In my classroom, visual representation, mainly through drawing, also becomes a doorway into students’, aged 8 to 11, creative expression. They engage naturally and enthusiastically with drawing, and over the years it has been fascinating to observe how they generate, explore ideas and give them visual form. Through drawing, I have seen their thinking unfold. This process of making and communicating meaning is also mediated by the English language. I find this space where students’ thinking, meaning-making, and innate artistic expression converge with their foreign-language learning, absolutely fascinating and inspiring.

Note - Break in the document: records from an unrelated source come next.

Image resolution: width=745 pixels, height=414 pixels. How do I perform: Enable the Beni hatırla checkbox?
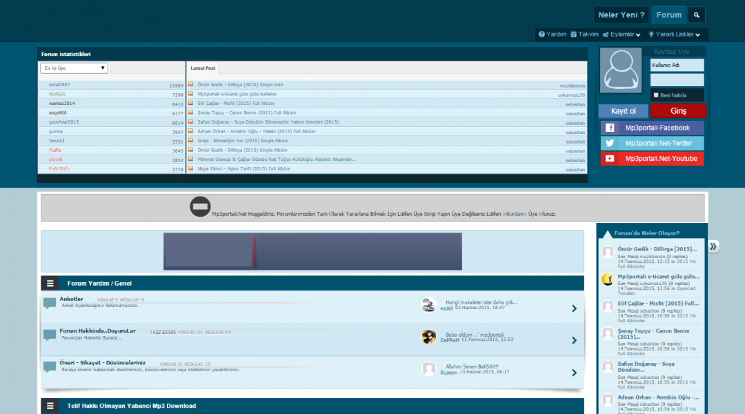pyautogui.click(x=655, y=95)
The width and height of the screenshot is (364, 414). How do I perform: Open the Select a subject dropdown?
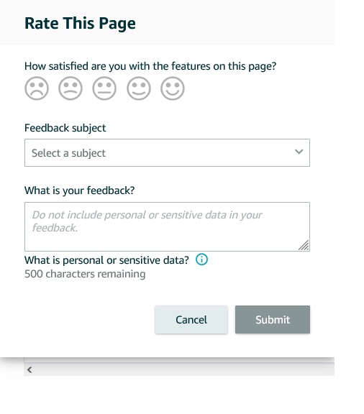click(167, 153)
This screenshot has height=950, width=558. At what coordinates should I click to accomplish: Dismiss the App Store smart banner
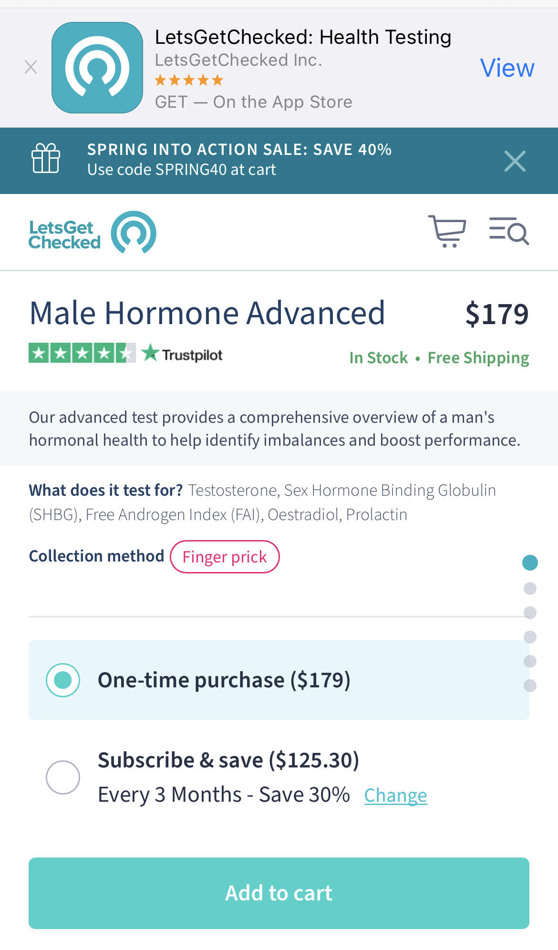(31, 67)
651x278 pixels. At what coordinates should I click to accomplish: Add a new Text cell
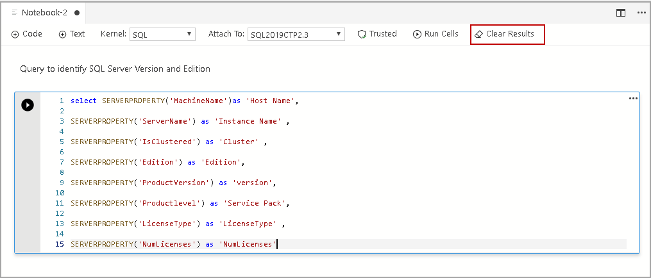(x=72, y=34)
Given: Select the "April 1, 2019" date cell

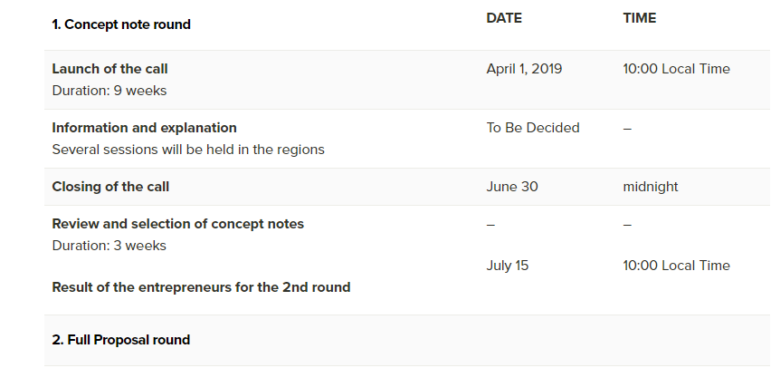Looking at the screenshot, I should pos(524,69).
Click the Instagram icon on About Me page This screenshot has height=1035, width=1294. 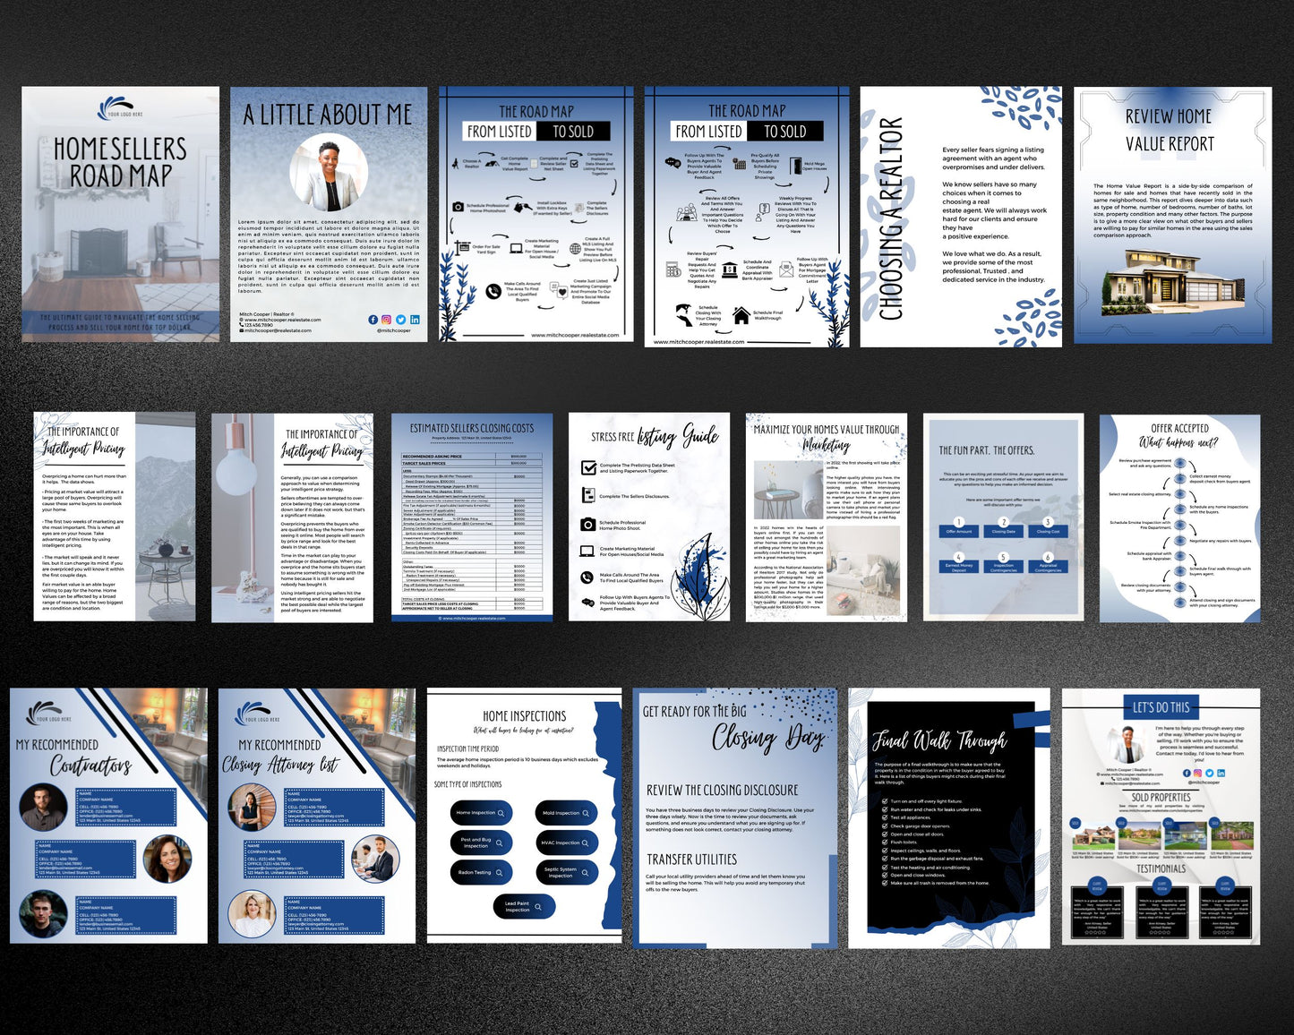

I will present four activities I have implemented in my classes for this purpose. Three of the activities are drawn from the Visible Thinking approach (Harvard, Project Zero) while the fourth is an activity I have developed over time. I will also include examples of students’ work. With the exception of the final case, produced by eight-year-olds, all examples come from eleven-year-old primary school students.
Colour-Symbol-Image (Harvard, Project Zero)
Choose a color that you feel best represents or captures the essence of a key idea.
Choose a symbol that you feel best represents or captures the essence of a key idea.
Choose an image that you feel best represents or captures the essence of a key idea.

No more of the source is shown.